Whole-genome sequencing has the potential to transform clinical microbiology and is emerging as a useful tool for the detection of infectious agents and for monitoring disease trends and outbreaks. Among the most prominent nosocomial pathogens are Klebsiella pneumoniae and methicillin-resistant Staphylococcus aureus (MRSA). In the United States, approximately 70% of K. pneumoniae strains that harbour the plasmid-encoded K. pneumoniae carbapenemase (KPC) gene belong to sequence type 258 (ST258), and in the United Kingdom, the predominant MRSA clone is ST22 UK EMRSA-15. Both of these multidrug-resistant bacteria are associated with infection outbreaks, but standard genotyping techniques (such as multilocus sequence typing) do not provide sufficient resolution to definitively assign particular strains to an outbreak, much less to specifically infer transmission routes between individuals. However, two recent studies combined whole-genome sequencing and shoe-leather epidemiology to overcome these limitations.

Snitkin et al.1 retrospectively sequenced KPC-encoding K. pneumoniae strains from 18 patients involved in a suspected hospital outbreak in the USA. All of the strains were closely related, with a total of 41 SNPs across their genomes, suggesting that they were likely to be part of an outbreak. The authors sequenced seven strains isolated from the index patient during her 1-month stay at the hospital, revealing that three distinct strains were present at different anatomical sites. By integrating the genomic data with detailed epidemiological information, the authors found that these distinct strains were involved in three independent transmission events from the index patient to other patients.

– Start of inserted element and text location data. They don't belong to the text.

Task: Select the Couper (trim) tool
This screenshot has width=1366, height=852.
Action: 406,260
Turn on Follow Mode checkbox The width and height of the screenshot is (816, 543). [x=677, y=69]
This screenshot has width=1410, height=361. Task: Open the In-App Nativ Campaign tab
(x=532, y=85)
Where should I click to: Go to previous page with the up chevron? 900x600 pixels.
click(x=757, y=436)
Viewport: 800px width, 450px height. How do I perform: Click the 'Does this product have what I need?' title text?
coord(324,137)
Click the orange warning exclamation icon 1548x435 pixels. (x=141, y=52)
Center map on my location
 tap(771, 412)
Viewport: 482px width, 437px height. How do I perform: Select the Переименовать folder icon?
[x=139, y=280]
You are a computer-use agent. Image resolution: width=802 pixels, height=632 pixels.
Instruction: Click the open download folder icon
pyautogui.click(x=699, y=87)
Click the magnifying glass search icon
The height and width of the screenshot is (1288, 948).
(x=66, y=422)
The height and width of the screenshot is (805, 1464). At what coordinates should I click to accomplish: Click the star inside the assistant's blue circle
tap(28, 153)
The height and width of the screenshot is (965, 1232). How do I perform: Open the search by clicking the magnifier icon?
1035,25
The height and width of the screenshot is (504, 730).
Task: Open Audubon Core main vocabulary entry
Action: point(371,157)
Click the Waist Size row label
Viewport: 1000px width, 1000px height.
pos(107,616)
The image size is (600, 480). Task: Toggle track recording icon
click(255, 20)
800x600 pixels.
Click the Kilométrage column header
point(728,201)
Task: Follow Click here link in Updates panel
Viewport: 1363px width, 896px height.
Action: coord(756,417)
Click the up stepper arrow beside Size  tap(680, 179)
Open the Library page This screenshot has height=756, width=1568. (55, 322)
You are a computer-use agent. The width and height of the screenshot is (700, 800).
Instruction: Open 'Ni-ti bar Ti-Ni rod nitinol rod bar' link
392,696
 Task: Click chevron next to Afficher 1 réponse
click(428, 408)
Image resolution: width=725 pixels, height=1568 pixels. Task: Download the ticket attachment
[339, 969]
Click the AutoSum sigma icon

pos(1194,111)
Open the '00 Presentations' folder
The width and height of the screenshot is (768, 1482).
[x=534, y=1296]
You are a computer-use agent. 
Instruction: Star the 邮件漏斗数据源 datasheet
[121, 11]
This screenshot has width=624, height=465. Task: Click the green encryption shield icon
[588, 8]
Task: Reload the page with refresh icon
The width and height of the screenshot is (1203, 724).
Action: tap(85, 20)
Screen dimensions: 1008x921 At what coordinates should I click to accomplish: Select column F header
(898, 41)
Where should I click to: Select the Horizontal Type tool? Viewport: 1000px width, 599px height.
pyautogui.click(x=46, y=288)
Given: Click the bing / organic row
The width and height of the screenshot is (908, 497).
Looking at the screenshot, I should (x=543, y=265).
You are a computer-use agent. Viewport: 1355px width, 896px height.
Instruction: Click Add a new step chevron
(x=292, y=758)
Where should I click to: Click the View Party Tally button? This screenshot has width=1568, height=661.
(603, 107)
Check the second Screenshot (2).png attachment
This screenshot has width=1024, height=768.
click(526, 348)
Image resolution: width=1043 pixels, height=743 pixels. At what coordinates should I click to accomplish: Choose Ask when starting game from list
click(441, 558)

In the second study2, Harris et al. investigated a suspected MRSA outbreak in a special-care baby unit in the United Kingdom. The strains involved were initially identified by an unusual antibiotic resistance pattern. Whole-genome sequencing revealed that 14 of the strains differed by only 20 SNPs, which allowed the authors to assign them to an outbreak cluster. By integrating detailed epidemiological and genomic data, the analysis revealed that the outbreak involved a further ten patients and had spread from the special-care baby unit to the maternity ward and the wider community.

Sixty-four days after the last MRSA-positive patient had left the special-care baby unit, another patient carrying the outbreak strain was identified. Subsequent screening of the staff identified an individual colonized with the outbreak strain. Importantly, sequencing of 20 colonies from this staff member revealed a mixture of variants of the outbreak strain, some that were closely related to those from the first period of the outbreak, and others that were more closely related to variants from the second period of the outbreak. This was considered to be consistent with carriage of the outbreak strain across the 64-day gap and transmission by this staff member to the last patient in the outbreak.

Three key points are evident from these studies. First, although whole-genome sequencing provides accurate resolution of strains involved in an outbreak, shoe-leather epidemiology (an investigation of the people and places where the disease outbreak actually occurs) is crucial for understanding transmission routes among individuals. Infection control practitioners and epidemiologists can then intervene to prevent further spread, as in the case of the MRSA outbreak, when the staff member was identified and subsequently decolonized.

Second, with the increasing availability and reducing costs of sequencing, a greater sampling depth will be possible. Sequencing of multiple colonies from multiple time points from multiple patients will provide novel insights into the dynamics of colonization, transmission and disease.

Finally, the ability to accurately identify transmission routes raises ethical issues. Many hospitals now report rates of infections with multidrug-resistant bacteria, and our knowledge of how these organisms are acquired and transmitted is becoming more detailed. Should patients be able to access not only hospital infection rates but also information pertaining to exactly how these infections are acquired? Guidelines exist for health care staff with blood-borne viral infections, but we will also need to carefully consider how to manage information about health care staff who might be carriers of multidrug-resistant bacteria.